→ Stored records
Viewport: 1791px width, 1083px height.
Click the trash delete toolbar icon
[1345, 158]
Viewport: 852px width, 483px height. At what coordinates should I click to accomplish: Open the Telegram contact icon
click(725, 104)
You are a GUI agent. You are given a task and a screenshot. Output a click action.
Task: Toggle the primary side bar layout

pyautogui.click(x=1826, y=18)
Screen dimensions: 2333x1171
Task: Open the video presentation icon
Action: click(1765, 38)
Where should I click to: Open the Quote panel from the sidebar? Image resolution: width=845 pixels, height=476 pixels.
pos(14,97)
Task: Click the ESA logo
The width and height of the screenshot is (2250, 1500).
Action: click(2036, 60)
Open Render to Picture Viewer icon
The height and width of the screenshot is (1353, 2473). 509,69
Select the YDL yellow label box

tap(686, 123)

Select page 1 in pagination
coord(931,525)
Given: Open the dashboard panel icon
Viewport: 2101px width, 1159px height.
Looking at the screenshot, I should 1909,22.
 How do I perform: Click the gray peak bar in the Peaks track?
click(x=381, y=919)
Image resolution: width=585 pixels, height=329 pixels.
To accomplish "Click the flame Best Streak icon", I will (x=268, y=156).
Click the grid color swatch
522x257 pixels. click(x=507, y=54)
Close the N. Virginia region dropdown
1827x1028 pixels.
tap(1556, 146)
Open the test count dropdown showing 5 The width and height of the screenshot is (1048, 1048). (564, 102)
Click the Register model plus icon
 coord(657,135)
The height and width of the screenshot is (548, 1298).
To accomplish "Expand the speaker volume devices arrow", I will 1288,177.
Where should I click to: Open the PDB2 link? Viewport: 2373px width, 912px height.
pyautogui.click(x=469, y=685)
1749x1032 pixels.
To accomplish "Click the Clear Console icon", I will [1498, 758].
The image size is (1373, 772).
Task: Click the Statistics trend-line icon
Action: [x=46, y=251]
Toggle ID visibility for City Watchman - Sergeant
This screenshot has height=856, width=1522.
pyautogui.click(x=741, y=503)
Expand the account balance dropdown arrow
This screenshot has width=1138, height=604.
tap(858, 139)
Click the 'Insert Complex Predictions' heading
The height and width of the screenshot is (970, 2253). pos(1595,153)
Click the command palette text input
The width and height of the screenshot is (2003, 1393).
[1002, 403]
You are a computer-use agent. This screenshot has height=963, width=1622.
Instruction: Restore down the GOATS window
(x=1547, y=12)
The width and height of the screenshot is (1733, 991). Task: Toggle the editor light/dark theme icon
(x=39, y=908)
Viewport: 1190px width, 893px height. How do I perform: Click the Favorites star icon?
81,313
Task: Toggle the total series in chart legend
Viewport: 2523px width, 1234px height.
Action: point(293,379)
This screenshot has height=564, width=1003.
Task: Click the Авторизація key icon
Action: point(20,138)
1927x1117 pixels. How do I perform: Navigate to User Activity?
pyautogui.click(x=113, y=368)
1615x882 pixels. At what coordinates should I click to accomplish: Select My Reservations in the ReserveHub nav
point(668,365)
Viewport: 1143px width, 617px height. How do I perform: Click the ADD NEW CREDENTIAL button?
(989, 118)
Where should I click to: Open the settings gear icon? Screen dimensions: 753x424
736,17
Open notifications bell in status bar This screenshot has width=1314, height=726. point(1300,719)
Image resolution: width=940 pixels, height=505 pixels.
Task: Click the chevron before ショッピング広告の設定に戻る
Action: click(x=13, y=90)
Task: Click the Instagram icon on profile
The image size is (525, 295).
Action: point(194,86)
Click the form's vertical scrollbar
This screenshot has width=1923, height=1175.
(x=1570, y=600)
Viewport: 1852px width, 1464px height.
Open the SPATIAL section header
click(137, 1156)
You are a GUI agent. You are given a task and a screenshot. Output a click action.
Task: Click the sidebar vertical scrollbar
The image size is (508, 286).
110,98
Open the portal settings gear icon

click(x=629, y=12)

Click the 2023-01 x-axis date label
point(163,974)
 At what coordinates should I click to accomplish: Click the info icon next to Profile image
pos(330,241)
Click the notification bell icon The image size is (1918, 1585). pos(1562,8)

→ How to complete this task
Repeat back all entries verbatim.

→ Output of the task
Viewport: 1791px width, 1083px height.
Click the trash delete toolbar icon
[1345, 158]
Viewport: 852px width, 483px height. At what coordinates should I click to accomplish: Open the Telegram contact icon
click(725, 104)
You are a GUI agent. You are given a task and a screenshot. Output a click action.
Task: Toggle the primary side bar layout

pyautogui.click(x=1826, y=18)
Screen dimensions: 2333x1171
Task: Open the video presentation icon
Action: click(1765, 38)
Where should I click to: Open the Quote panel from the sidebar? Image resolution: width=845 pixels, height=476 pixels.
pos(14,97)
Task: Click the ESA logo
The width and height of the screenshot is (2250, 1500).
Action: click(2036, 60)
Open Render to Picture Viewer icon
The height and width of the screenshot is (1353, 2473). 509,69
Select the YDL yellow label box

tap(686, 123)

Select page 1 in pagination
coord(931,525)
Given: Open the dashboard panel icon
Viewport: 2101px width, 1159px height.
Looking at the screenshot, I should 1909,22.
 How do I perform: Click the gray peak bar in the Peaks track?
click(x=381, y=919)
Image resolution: width=585 pixels, height=329 pixels.
To accomplish "Click the flame Best Streak icon", I will (x=268, y=156).
Click the grid color swatch
522x257 pixels. click(x=507, y=54)
Close the N. Virginia region dropdown
1827x1028 pixels.
tap(1556, 146)
Open the test count dropdown showing 5 The width and height of the screenshot is (1048, 1048). (564, 102)
Click the Register model plus icon
 coord(657,135)
The height and width of the screenshot is (548, 1298).
To accomplish "Expand the speaker volume devices arrow", I will 1288,177.
Where should I click to: Open the PDB2 link? Viewport: 2373px width, 912px height.
pyautogui.click(x=469, y=685)
1749x1032 pixels.
To accomplish "Click the Clear Console icon", I will [1498, 758].
The image size is (1373, 772).
Task: Click the Statistics trend-line icon
Action: [x=46, y=251]
Toggle ID visibility for City Watchman - Sergeant
This screenshot has height=856, width=1522.
pyautogui.click(x=741, y=503)
Expand the account balance dropdown arrow
This screenshot has width=1138, height=604.
tap(858, 139)
Click the 'Insert Complex Predictions' heading
The height and width of the screenshot is (970, 2253). pos(1595,153)
Click the command palette text input
The width and height of the screenshot is (2003, 1393).
[1002, 403]
You are a computer-use agent. This screenshot has height=963, width=1622.
Instruction: Restore down the GOATS window
(x=1547, y=12)
The width and height of the screenshot is (1733, 991). Task: Toggle the editor light/dark theme icon
(x=39, y=908)
Viewport: 1190px width, 893px height. How do I perform: Click the Favorites star icon?
81,313
Task: Toggle the total series in chart legend
Viewport: 2523px width, 1234px height.
Action: point(293,379)
This screenshot has height=564, width=1003.
Task: Click the Авторизація key icon
Action: point(20,138)
1927x1117 pixels. How do I perform: Navigate to User Activity?
pyautogui.click(x=113, y=368)
1615x882 pixels. At what coordinates should I click to accomplish: Select My Reservations in the ReserveHub nav
point(668,365)
Viewport: 1143px width, 617px height. How do I perform: Click the ADD NEW CREDENTIAL button?
(989, 118)
Where should I click to: Open the settings gear icon? Screen dimensions: 753x424
736,17
Open notifications bell in status bar This screenshot has width=1314, height=726. point(1300,719)
Image resolution: width=940 pixels, height=505 pixels.
Task: Click the chevron before ショッピング広告の設定に戻る
Action: click(x=13, y=90)
Task: Click the Instagram icon on profile
The image size is (525, 295).
Action: point(194,86)
Click the form's vertical scrollbar
This screenshot has width=1923, height=1175.
(x=1570, y=600)
Viewport: 1852px width, 1464px height.
Open the SPATIAL section header
click(137, 1156)
You are a GUI agent. You are given a task and a screenshot. Output a click action.
Task: Click the sidebar vertical scrollbar
The image size is (508, 286).
110,98
Open the portal settings gear icon

click(x=629, y=12)

Click the 2023-01 x-axis date label
point(163,974)
 At what coordinates should I click to accomplish: Click the info icon next to Profile image
pos(330,241)
Click the notification bell icon The image size is (1918, 1585). pos(1562,8)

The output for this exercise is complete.